- **What to work on**: Repeat only the lines between the one with "The height and width of the screenshot is (639, 1568)." and the end of the material below, both ends included. Omit any picture.

● ● ● ●

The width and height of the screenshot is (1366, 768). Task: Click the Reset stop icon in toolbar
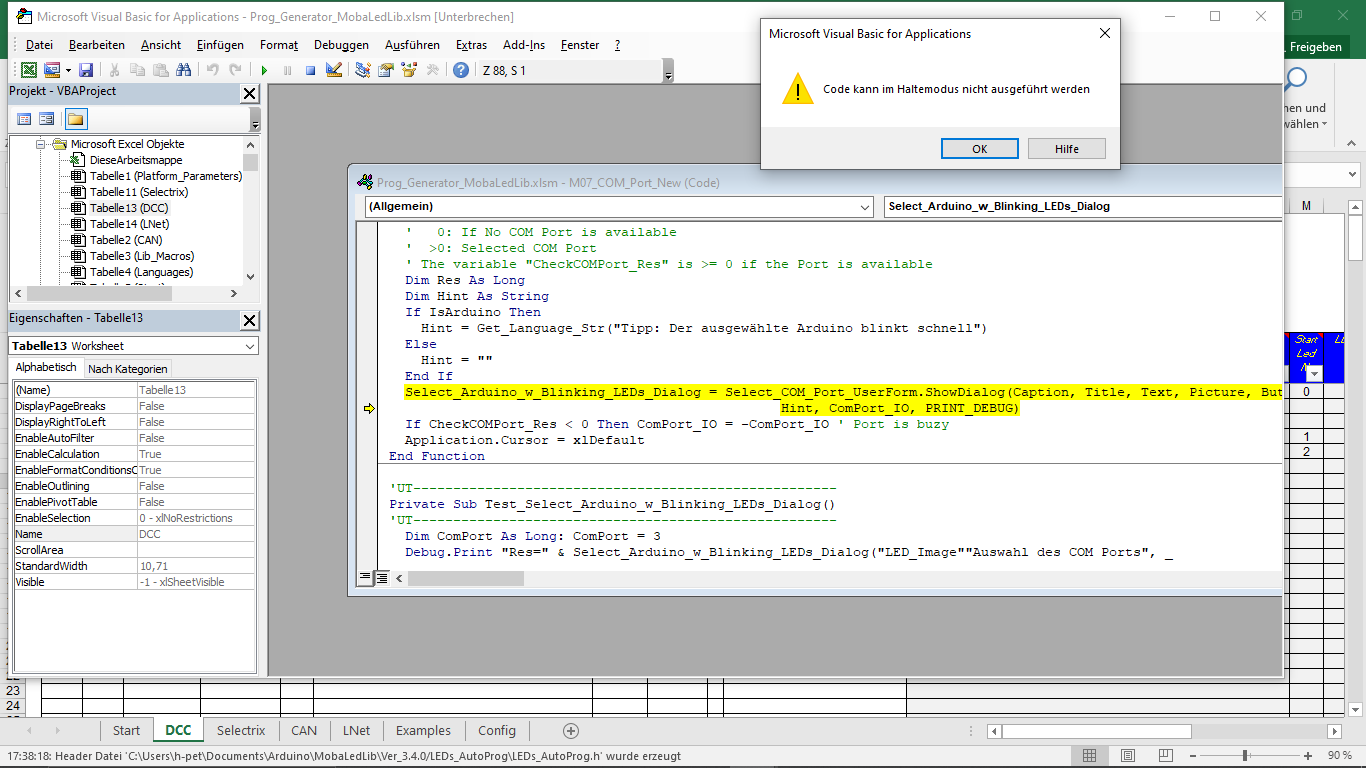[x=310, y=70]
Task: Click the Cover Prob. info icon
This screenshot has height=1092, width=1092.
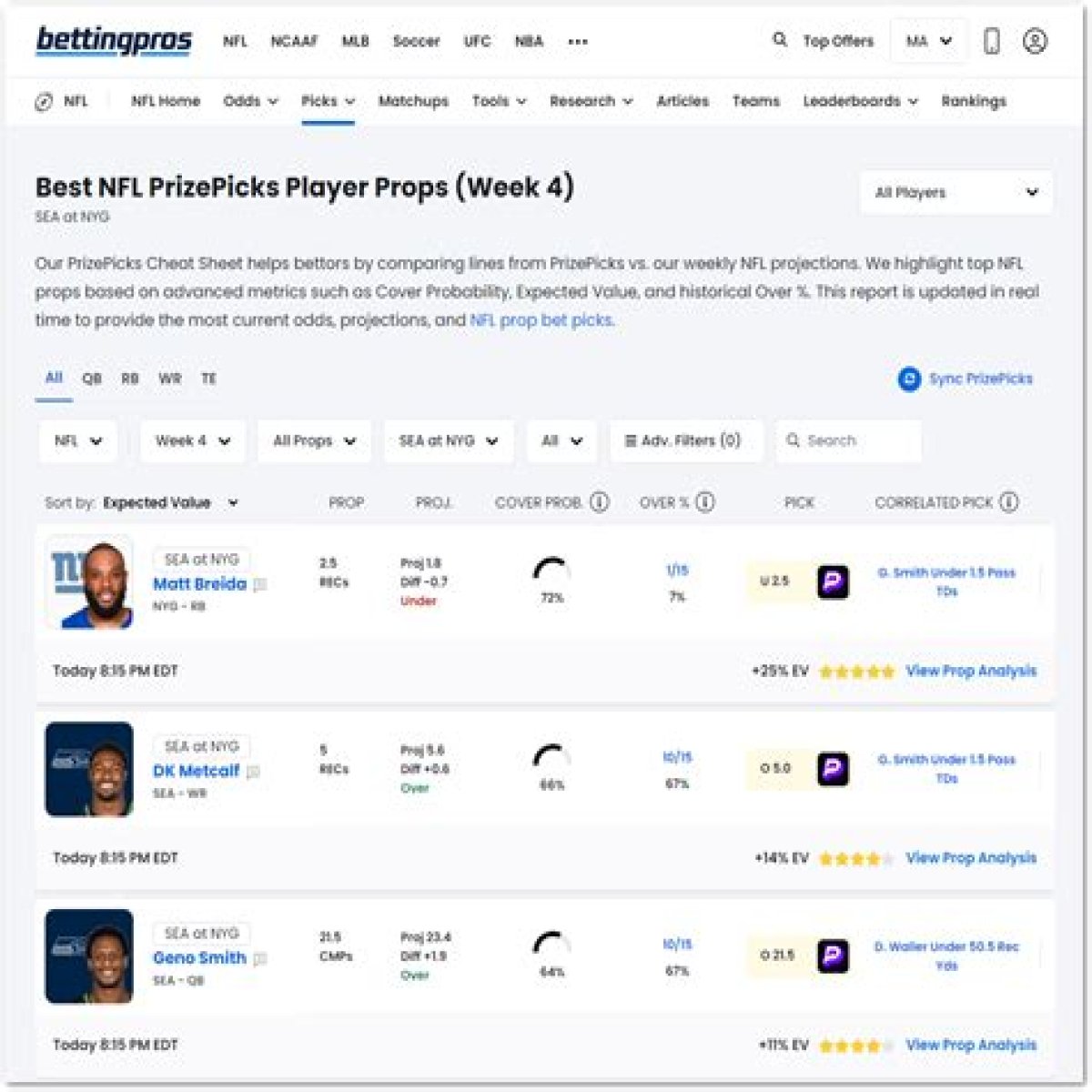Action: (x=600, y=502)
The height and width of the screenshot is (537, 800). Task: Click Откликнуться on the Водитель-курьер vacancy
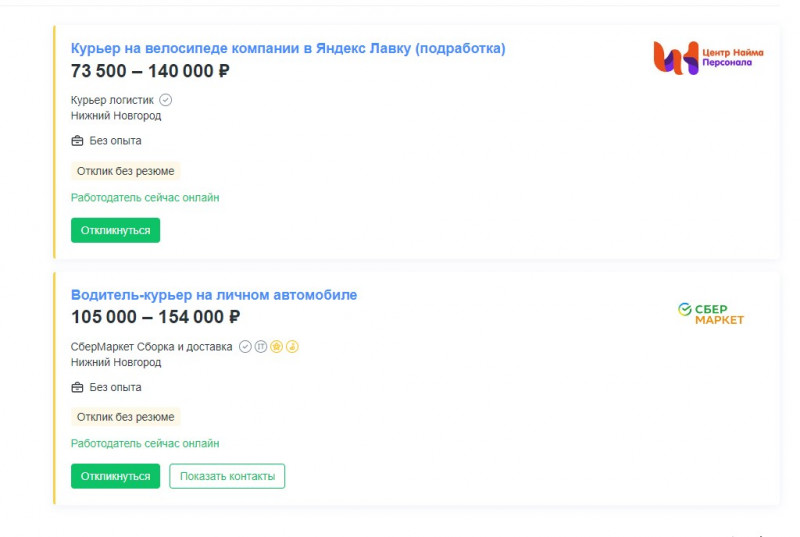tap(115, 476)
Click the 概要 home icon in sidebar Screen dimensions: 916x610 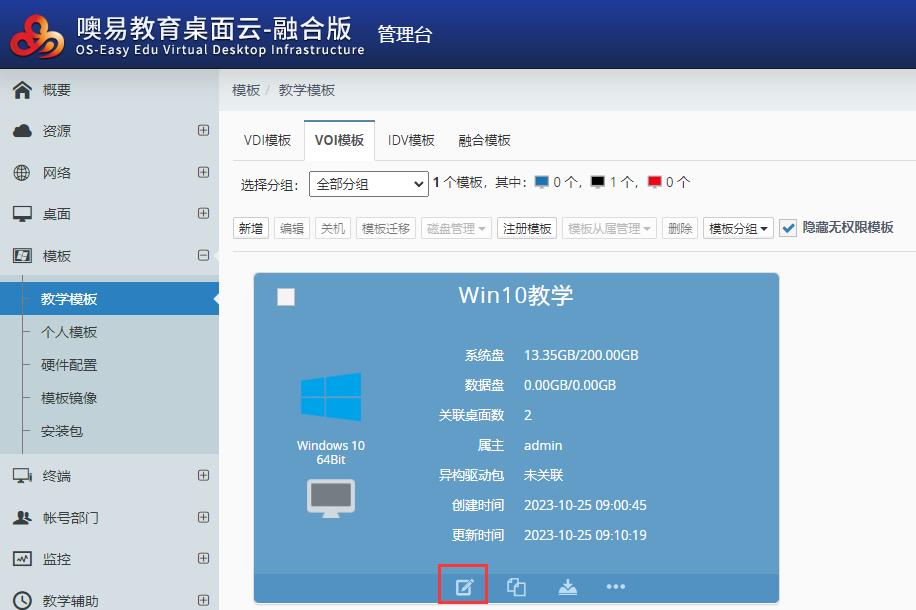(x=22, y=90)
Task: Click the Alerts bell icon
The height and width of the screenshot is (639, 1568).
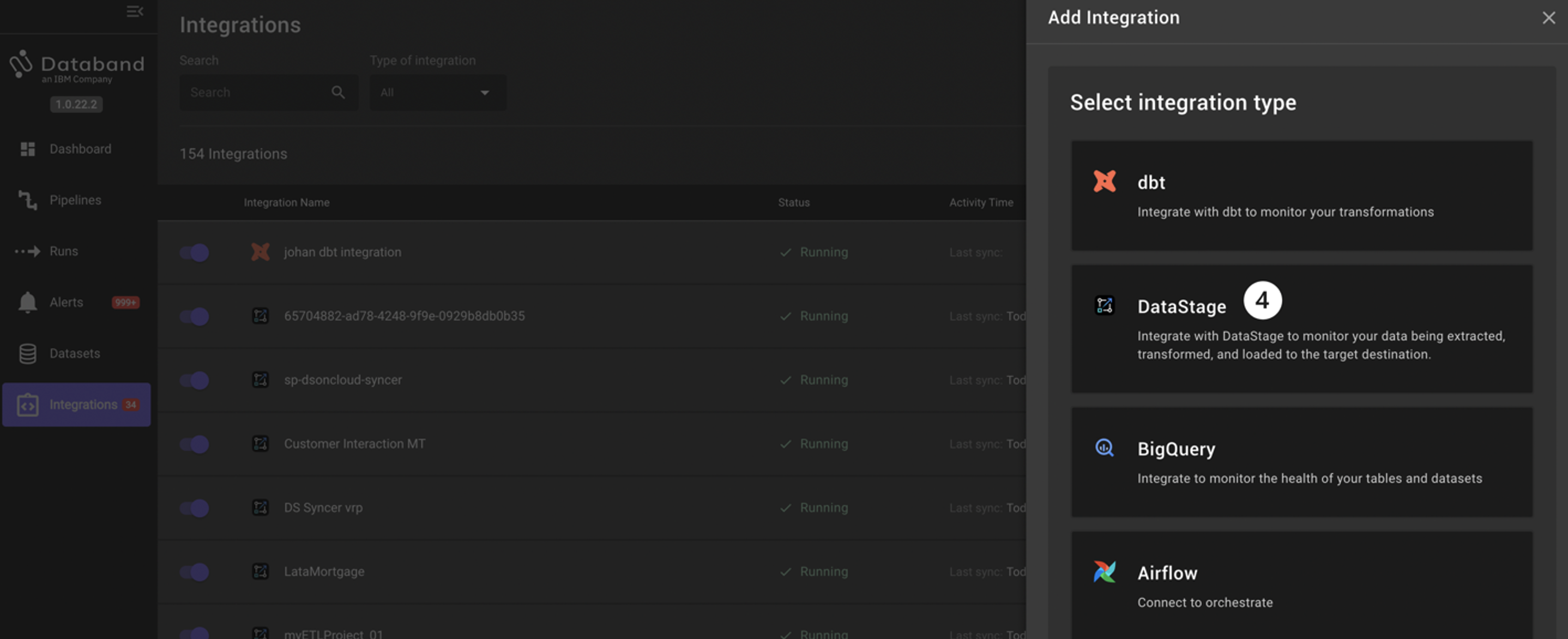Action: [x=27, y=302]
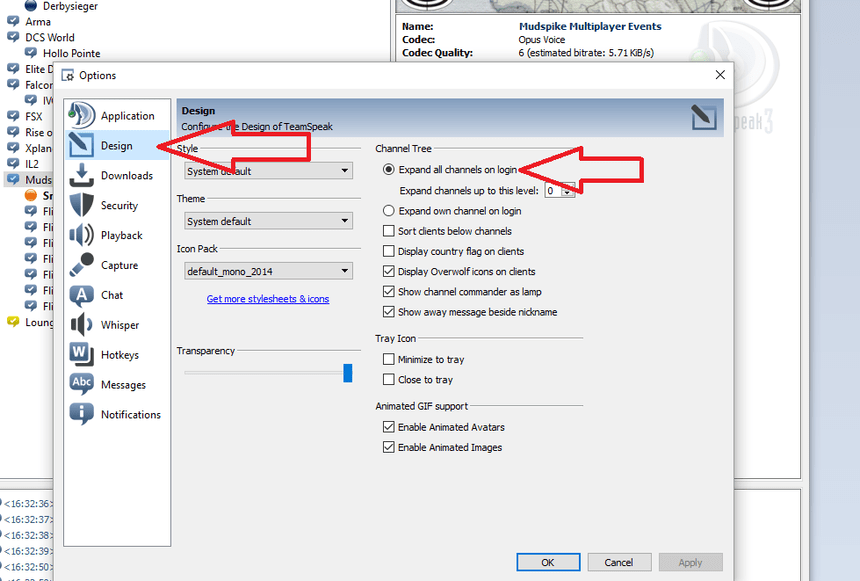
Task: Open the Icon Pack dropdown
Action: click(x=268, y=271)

● ● ● ●

- **Result**:
The height and width of the screenshot is (639, 1568).
Action: [x=27, y=302]
Task: Open the Icon Pack dropdown
Action: click(x=268, y=271)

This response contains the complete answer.